Ascorbic acid stimulates gonadotropin release by autocrine action by means of NO.

Because high concentrations of ascorbic acid (AA) are found in the adenohypophysis, we hypothesized that it might have an acute effect on the secretion of follicle-stimulating hormone (FSH) and luteinizing hormone (LH) from the gland, particularly because we have reported that AA rapidly inhibits stimulated LH-releasing hormone (LHRH) release from medial basal hypothalamic explants. Incubation of anterior pituitary halves from adult male rats with graded concentrations of AA for 1 h induced highly significant release of both FSH and LH with a minimal effective concentration of 10(-5) M. Release remained on a plateau from 10(-5) to 10(-2) M. When both AA and an effective concentration of LHRH were incubated together, there was no additive response to LHRH and the response was the same as to either compound alone. The FSH and LH release in response to AA was blocked by incubation with N(G)-monomethyl-l-arginine (NMMA) (300 microM), a competitive inhibitor of NO synthase.

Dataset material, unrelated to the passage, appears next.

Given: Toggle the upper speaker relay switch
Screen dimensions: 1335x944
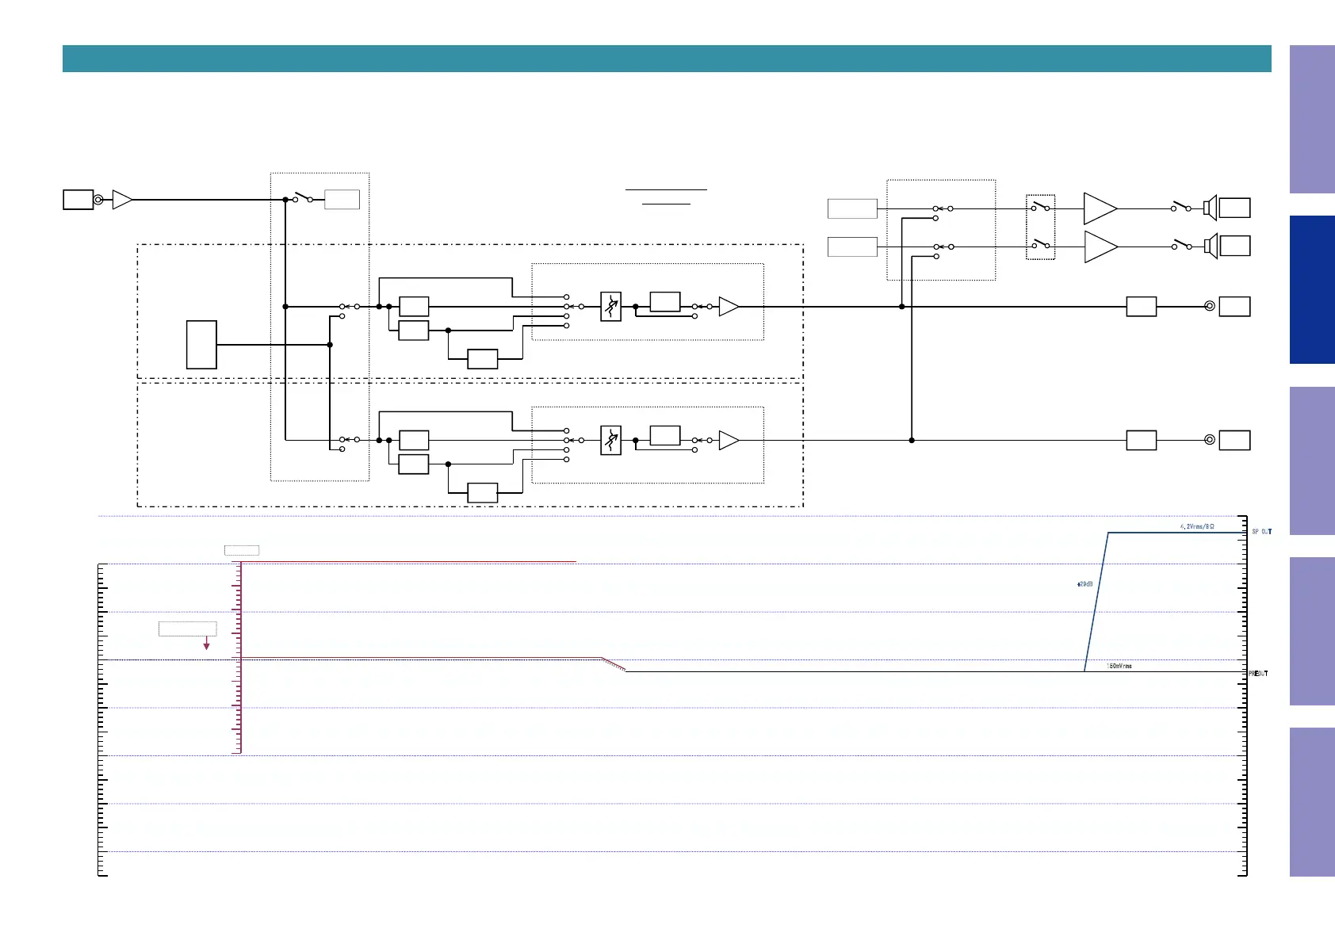Looking at the screenshot, I should (x=1181, y=207).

NMMA also inhibited LHRH-induced LH and FSH release and gonadotropin release in the presence of both LHRH and AA, whereas sodium nitroprusside, a releaser of NO, stimulated LH and FSH release. Membrane depolarization caused by incubation in high potassium (K(+) = 28 or 56 mM) medium stimulated release of FSH, LH, and AA that was blocked by NMMA. We hypothesize that AA is released with FSH and LH from secretory granules. AA is transported back into gonadotropes by the AA transporter and increases intracellular [Ca(2+)]-activating NO synthase that evokes exocytosis of gonadotropins and AA by cGMP.